Le principali tipologie di telelavoro sono dunque quello domestico e quello satellitare. Per quanto riguarda il primo si intende la possibilità di lavorare presso la propria abitazione o presso altro luogo espressamente indicato (tra cui, ad esempio, l’abitazione di un familiare che necessita di assistenza), attraverso l’adozione di supporti tecnologici che consentano il collegamento a distanza di una postazione lavorativa fissa e un’adeguata comunicazione. Il lavoratore presta quindi la propria opera in uno o più luoghi da lui scelti mettendosi in contatto con l’azienda attraverso strumenti informatici e telefonici. Per quanto riguarda il secondo, invece, l’opera è prestata presso una succursale istituita dall’azienda allo scopo di avvicinarsi a clienti e aree geografiche strategiche per il proprio business, ma anche per venire incontro alle esigenze di tutti gli stakeholder, dipendenti inclusi. Per quanto riguarda il telelavoro privato, a livello comunitario l’accordo quadro europeo sul telelavoro del 16 luglio 2002 ne ha definito i principali indirizzi. Sarebbero stati i contratti collettivi nazionali, in seguito, a disciplinare nel dettaglio i rapporti tra le parti.

Un caso di particolare interesse è rappresentato dal citato Accordo siglato da INPS e organizzazioni sindacali, denominato “Accordo Nazionale di telelavoro domiciliare e progetto sperimentale di telelavoro satellitare”, sottoscritto lo scorso 15 ottobre 2014 e illustrato in una circolare dell’INPS del 27 febbraio 2015. Tale accordo tratta il tema suddiviso nelle due macro categorie sopra individuate. Per quanto riguarda il lavoro domiciliare, il nuovo Accordo integra quanto già era stato previsto dal precedente Accordo sperimentale tra INPS e organizzazioni sindacali sottoscritto il 14 dicembre 2007. Tra le previsioni dell’Accordo sperimentale del 2007 rientravano la volontarietà di adesione, la durata massima delle telelavorazioni (6 mesi rinnovabili), la previsione del rientro periodico del dipendente in azienda, la dotazione a quest’ultimo della strumentazione informatica e tecnologica necessarie all’espletamento della propria opera anche attraverso procedure volte a ridurre la circolazione di documentazione cartacea.

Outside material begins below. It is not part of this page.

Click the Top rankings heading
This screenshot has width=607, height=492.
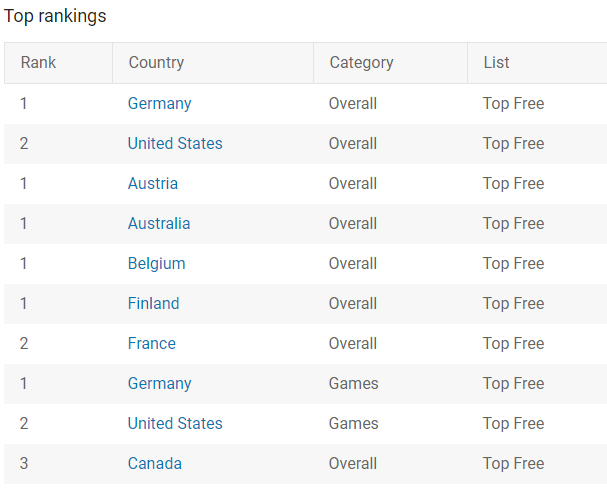click(x=55, y=16)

L’Accordo prevedeva, infine, una serie di procedure da attuare per monitorare e valutare la fase di sperimentazione. L’accordo si poteva applicare al personale afferente alle aree professionali A,B e C, assunte a tempo indeterminato, ad eccezione dei titolari di posizioni organizzative per i quali è naturale aspettarsi che la presenza fisica sul luogo del lavoro fosse indispensabile per onorare le proprie responsabilità. La sperimentazione prevedeva determinati ambiti lavorativi e i criteri attraverso i quali potevano essere assegnati ai dipendenti le postazioni di telelavoro domiciliare. L’accordo disciplinava, inoltre, le relazioni sindacali e i diritti riconosciuti al telelavoratore, per il quale, ad esempio, con riferimento alla postazione di lavoro dovevano valere i medesimi diritti dei lavoratori che operano in azienda (il monitoraggio attraverso webcam, ad esempio, era vietato).

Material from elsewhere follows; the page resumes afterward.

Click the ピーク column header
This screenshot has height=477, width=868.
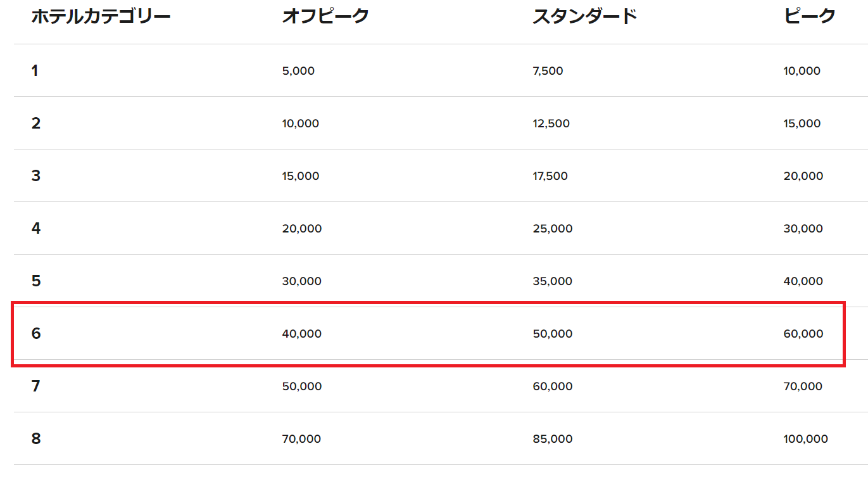click(810, 17)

Il nuovo accordo integra il precedente e riconosce definitivamente il telelavoro domestico quale forma di flessibilità della prestazione lavorativa. Conferisce alle Direzioni Regionali e alla Direzione Generale la possibilità di attivare progetti di telelavoro. Nell’ambito del telelavoro domestico le tipologie di dipendenti che possono essere incluse sono quelle afferenti alle aree assicurato-pensionato, prestazioni non pensionistiche, soggetto contribuente, gestione risorse umane, assistenza e manutenzione informatica, Help Desk. I direttori regionali e centrali possono individuare eventuali altre aree di intervento. È importante rilevare che secondo l’Accordo il telelavoro non implica una modifica dello status giuridico ed economico del lavoratore, che rimangono quelli in essere prima della sottoscrizione dell’accordo.

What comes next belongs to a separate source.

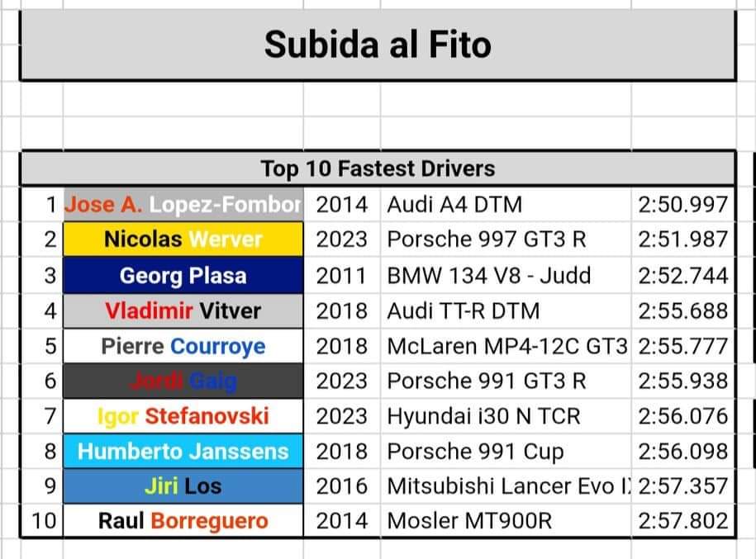Click the McLaren MP4-12C GT3 cell
Viewport: 756px width, 559px height.
click(506, 346)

Per l’ambente in cui il telelavoro viene svolto sono disposte specifiche previsioni mirate a mantenere sempre un certo grado di distinzione tra l’ambiente lavorativo e quello domestico. In particolare, la circolare riporta che l’ambiente di lavoro deve rispettare specifici requisiti organizzativi e di abitabilità, volumi, impiantistica, illuminazione e ambiente. Il luogo di lavoro, inoltre, deve rispettare determinate condizioni di scurezza. Il lavoratore deve essere comunque coinvolto nelle politiche aziendali di salute e di sicurezza attuate nel posto di lavoro. Il lavoratore è chiamato a rientrare periodicamente nella sede e a rendersi disponibile a presenziare a incontri e riunioni. Questo anche allo scopo di non estraniare completamente il lavoratore dalla realtà aziendale. Infine vale la pena sottolineare che l’INPS è chiamato a fornire un’idonea copertura assicurativa per le strumentazioni informatiche e per i familiari del lavoratore che possono subire danni dall’utilizzo di dette attrezzature.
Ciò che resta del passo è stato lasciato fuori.